▶ TASK BRIEF
Please present the data from the line containing "Tap the iPad carrier label in status bar" through the end of the data as a Markdown table with the columns Row and Line, numbering each row and omitting blank lines. Leave the pictures out of the answer.

▶ DATA SUPPLIED

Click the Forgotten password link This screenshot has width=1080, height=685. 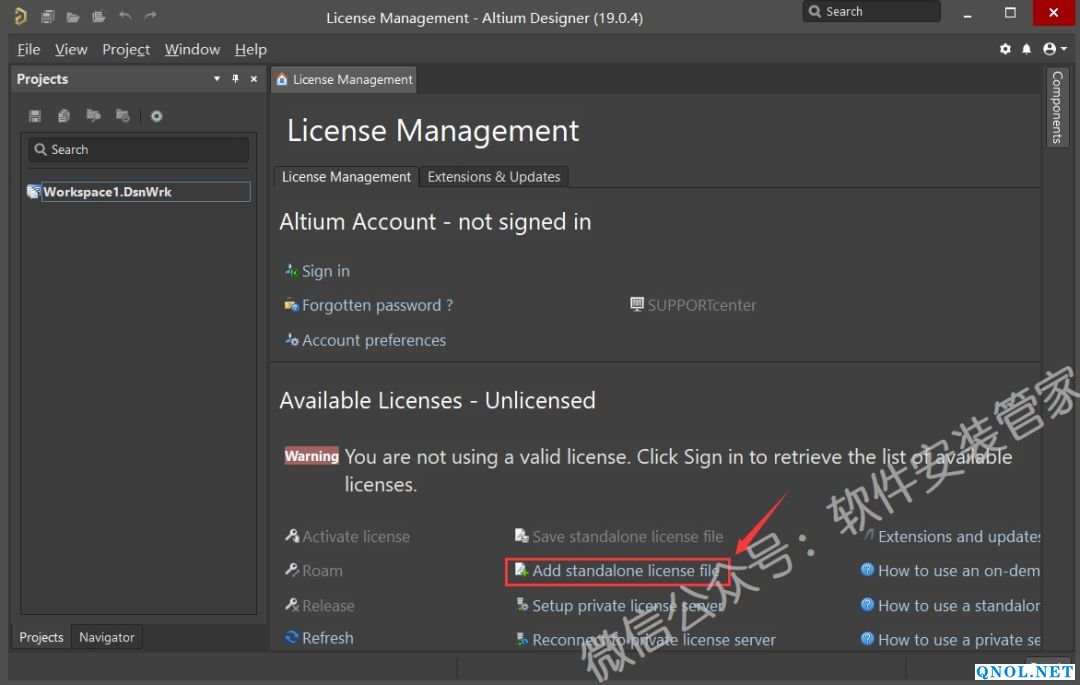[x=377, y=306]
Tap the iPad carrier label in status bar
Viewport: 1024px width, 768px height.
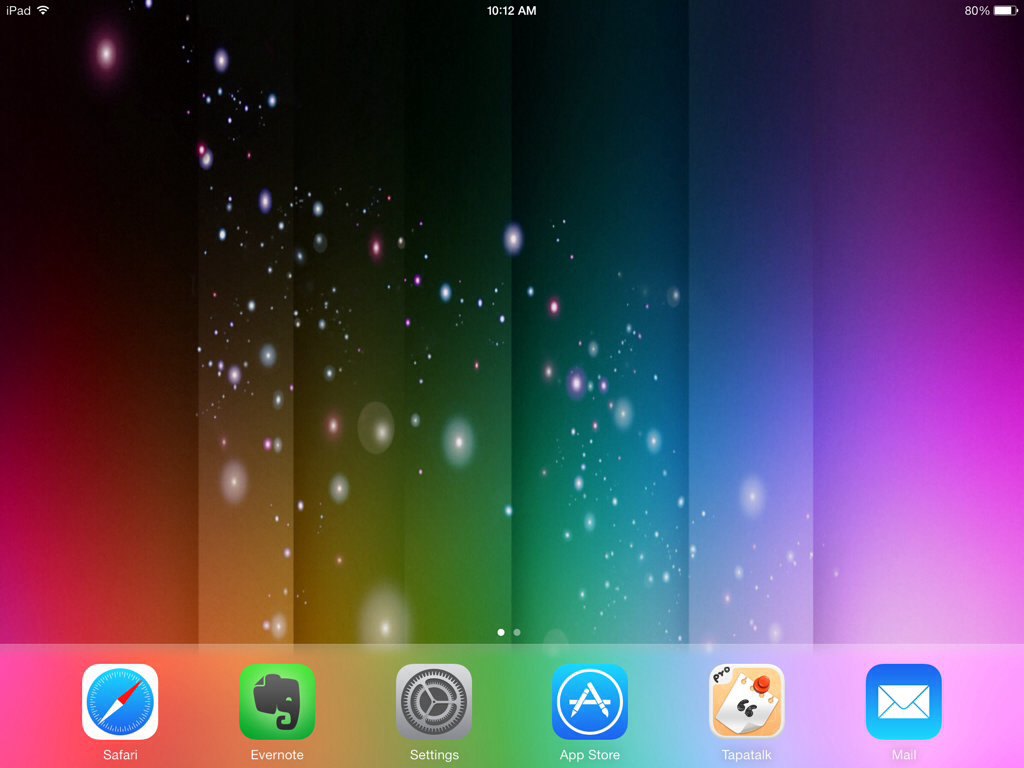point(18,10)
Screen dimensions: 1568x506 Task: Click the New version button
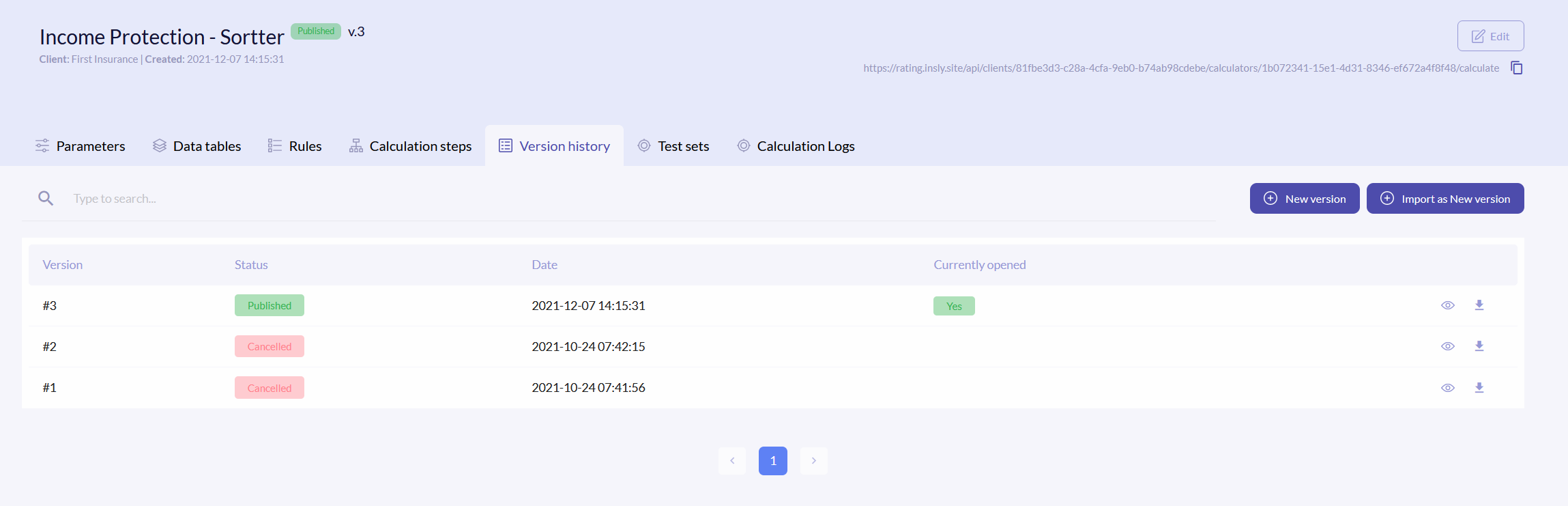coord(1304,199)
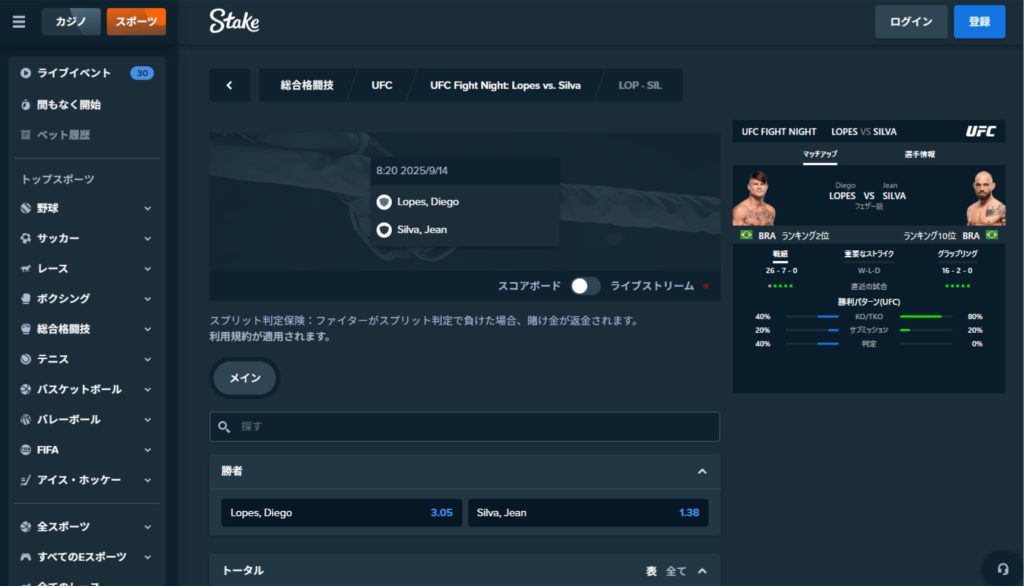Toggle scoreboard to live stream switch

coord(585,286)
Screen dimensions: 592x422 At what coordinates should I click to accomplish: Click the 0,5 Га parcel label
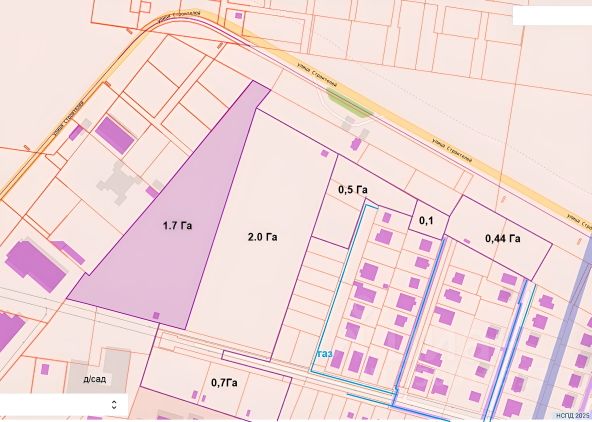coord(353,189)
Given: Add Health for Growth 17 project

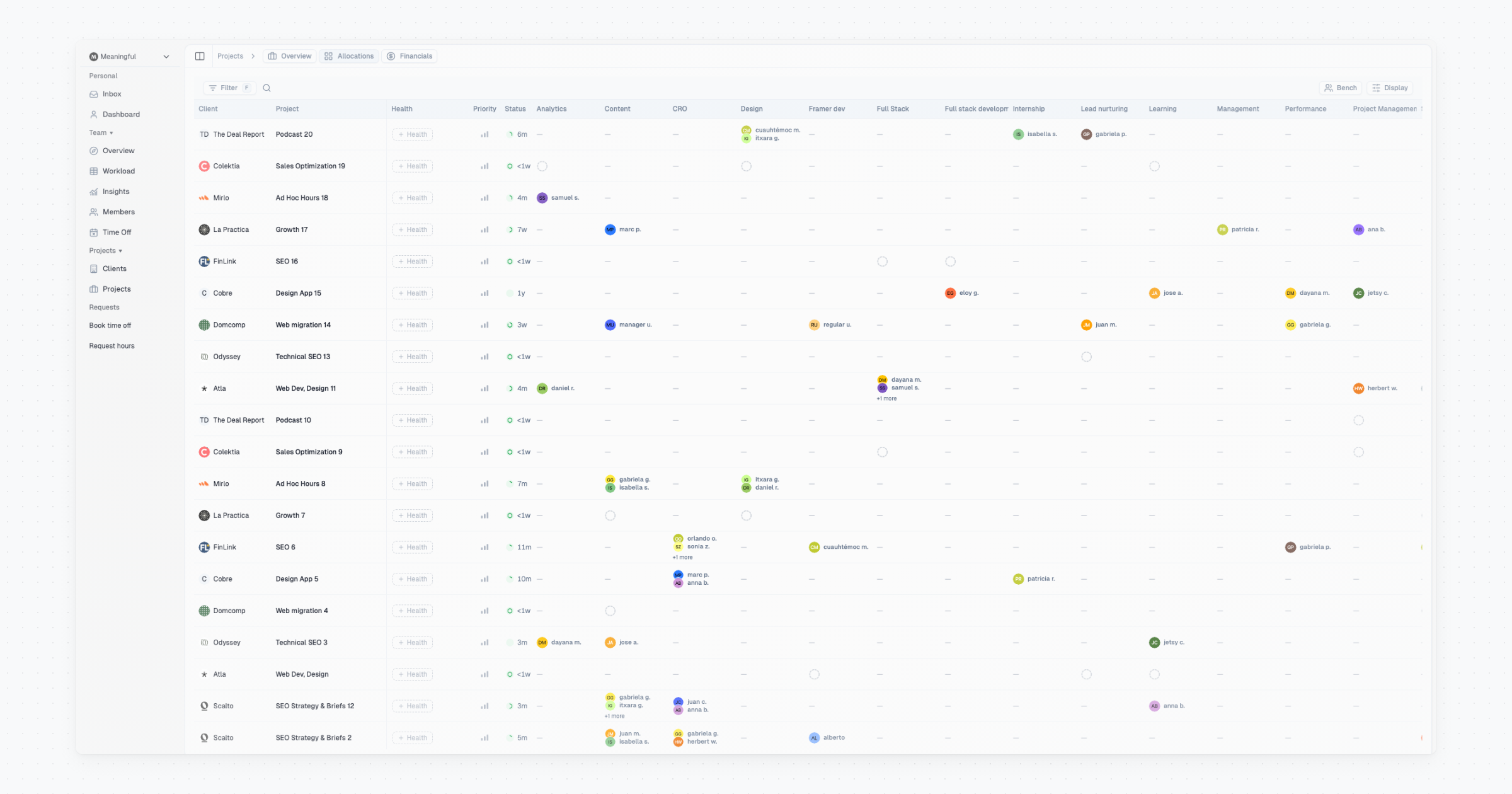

▶ EXPECTED ANSWER
| Row | Line |
|---|---|
| 1 | Tap the iPad carrier label in status bar |
| 2 | Viewport: 1024px width, 768px height. |
| 3 | point(18,10) |
| 4 | Screen dimensions: 1568x506 Task: Click the New version button |
| 5 | coord(1304,199) |
| 6 | Toggle scoreboard to live stream switch |
| 7 | coord(585,286) |
| 8 | Screen dimensions: 592x422 At what coordinates should I click to accomplish: Click the 0,5 Га parcel label |
| 9 | coord(353,189) |
| 10 | Given: Add Health for Growth 17 project |